Task directions
Rewrite everything from the row containing "The height and" down to the row containing "the split editor", changing "screenshot" to "image" and keeping everything else the same. Omit the pictures from your answer.

Exercise materials
============================================================

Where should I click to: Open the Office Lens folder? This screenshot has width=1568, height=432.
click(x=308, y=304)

============================================================

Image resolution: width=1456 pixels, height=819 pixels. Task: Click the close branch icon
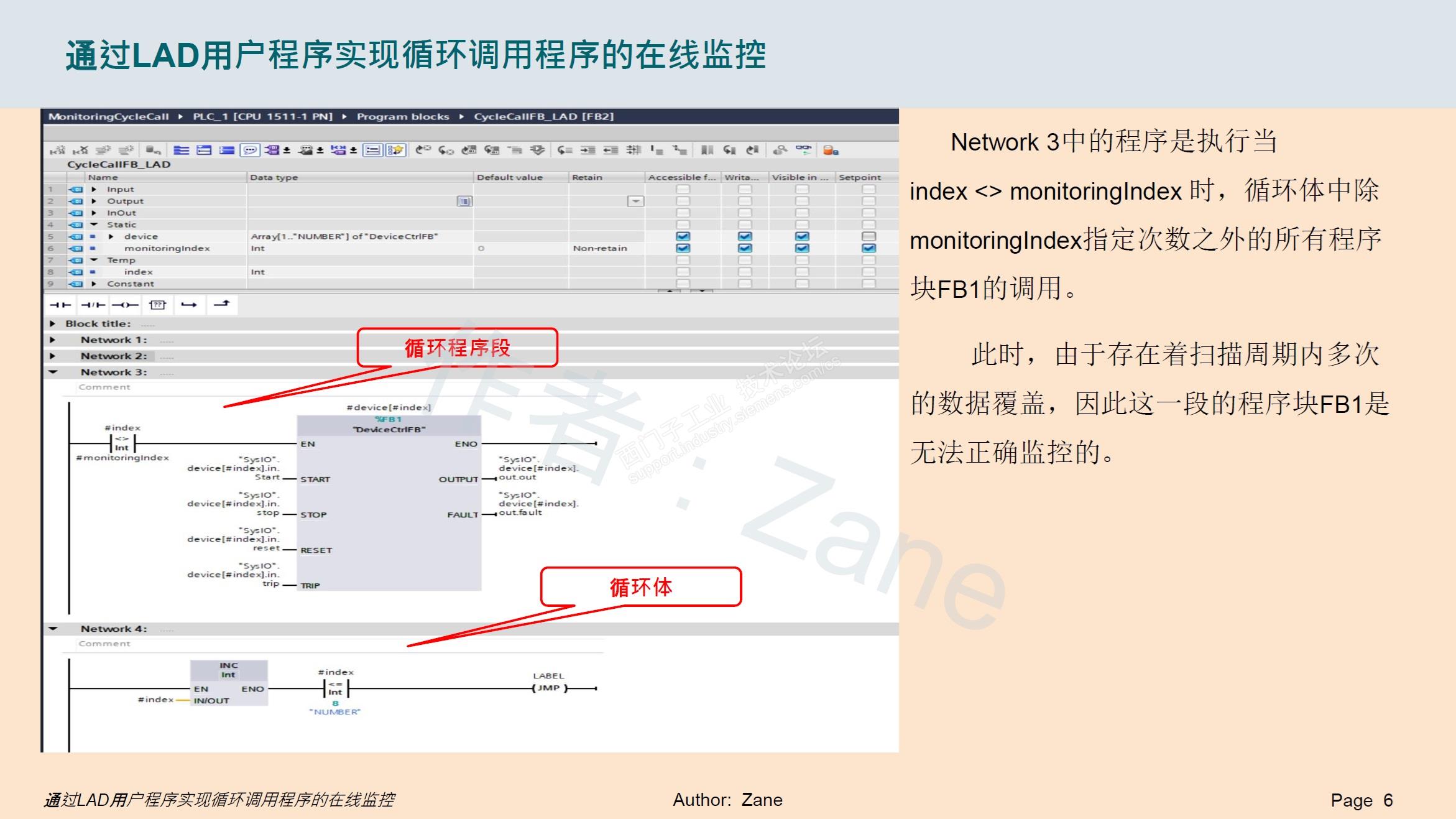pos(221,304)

============================================================

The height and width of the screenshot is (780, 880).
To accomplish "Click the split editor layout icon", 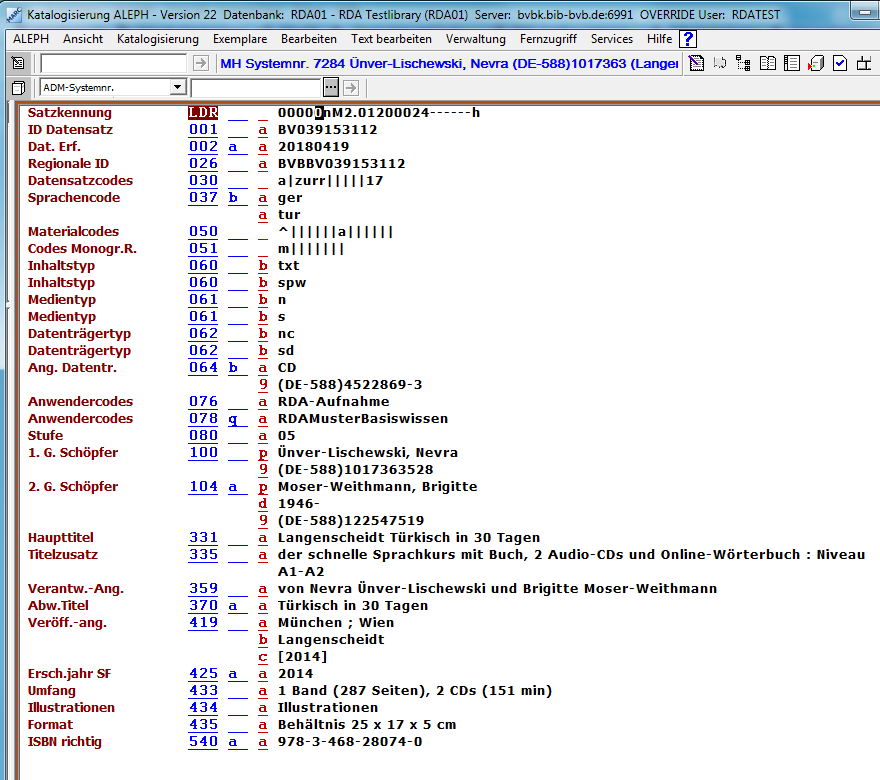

============================================================

Answer below
The height and width of the image is (780, 880).
To accomplish "Click the split editor layout icon", 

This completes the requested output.